The proposed model law should be “expandable and comprehensive, featuring all the necessary legal procedures to prevent and combat terrorist acts, including the criminalisation of terrorist acts, establishment of channels of co-operation, enhancement of surveillance on the border, exchange of intelligence, judicial cooperation and combating terrorist financing,” [Algerian Minister for Maghreb and African Affairs Abdelkader]Messahel added.

He also pointed out to the need to incorporate international agreements and the relevant UN Security Council regulations into the new bill.

Some countries are hoping this law will encourage African co-ordination on the anti-terrorism front and get past the problems that impeded regional collaboration, especially with regards to extraditions. Algeria and Mauritania have both criticised Mali for releasing terrorists, including suspects wanted by the Algerian judiciary, who were detained by Mali. Bamako released those wanted terrorists as part of a deal to free Pierre Camatte, a French hostage detained by AQIM.

A few remarks about what this news could mean:

Stating the obvious, but… This is excellent news for those worried about the rise of terrorism in Africa. It shows that African countries are taking the threat seriously and therefore are willing to go to new lengths to cooperate, including binding themselves in an international convention.
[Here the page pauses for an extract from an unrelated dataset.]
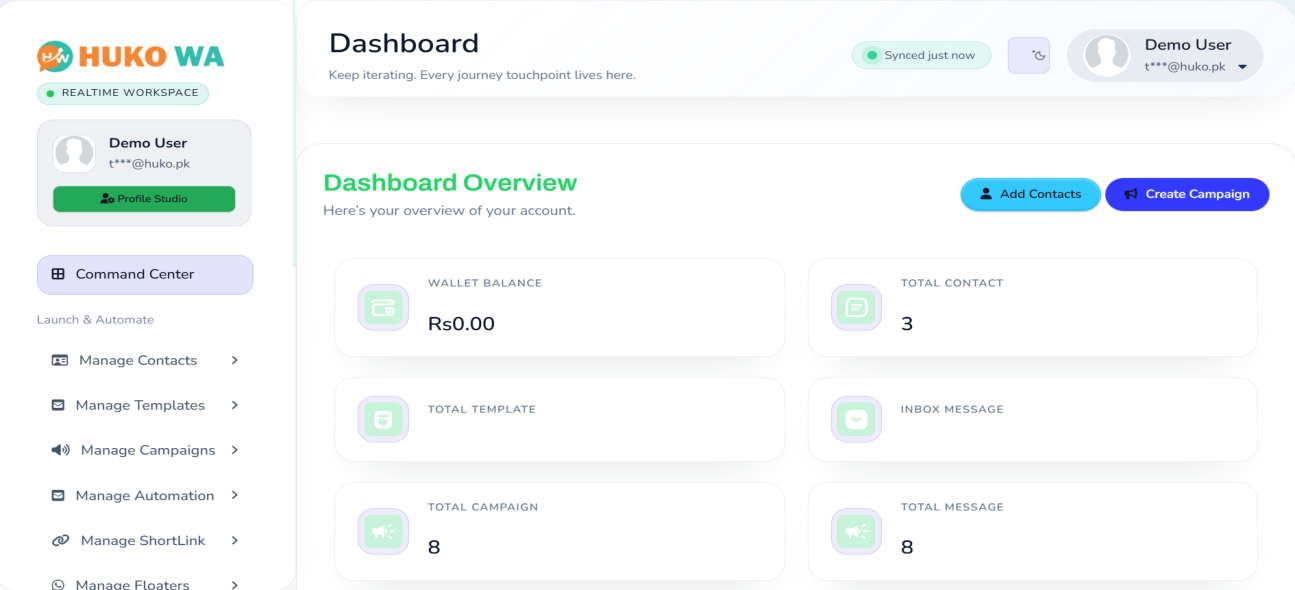The width and height of the screenshot is (1295, 590).
Task: Click the Synced just now status badge
Action: [x=920, y=56]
Needless to say, to efficiently combat transnational terrorism, international cooperation is a must.

A classical but valuable counterterrorism instrument for Africa

From what can be gathered from the media articles on this topic, it would appear that the African Union is moving towards a “classical,” law-enforcement type of counter-terrorism convention founded on the standard aut dedere aut judicare (‘prosecute or extradite’) approach. As Algerian Minister for Maghreb and African Affairs Abdelkader Messahel claimed:

the law “will have to be comprehensive and complete and provide all legal measures to prevent and fight terrorist acts, including the criminalisation and penalisation of terrorist acts”.

From the Magharebia article:

The model bill is seen as a “comprehensive tool” aimed at directing and guiding Africa in the counter-terrorism field, especially through the unification of legislation, according to AU Peace and Security Commissioner Ramtane Lamamra. He added that the matter was primarily related to the enhancement and implementation of the principle of international law as represented in “pursuit or extradition” as soon as the “terrorist” acts are recognised as punishable on the international and African levels.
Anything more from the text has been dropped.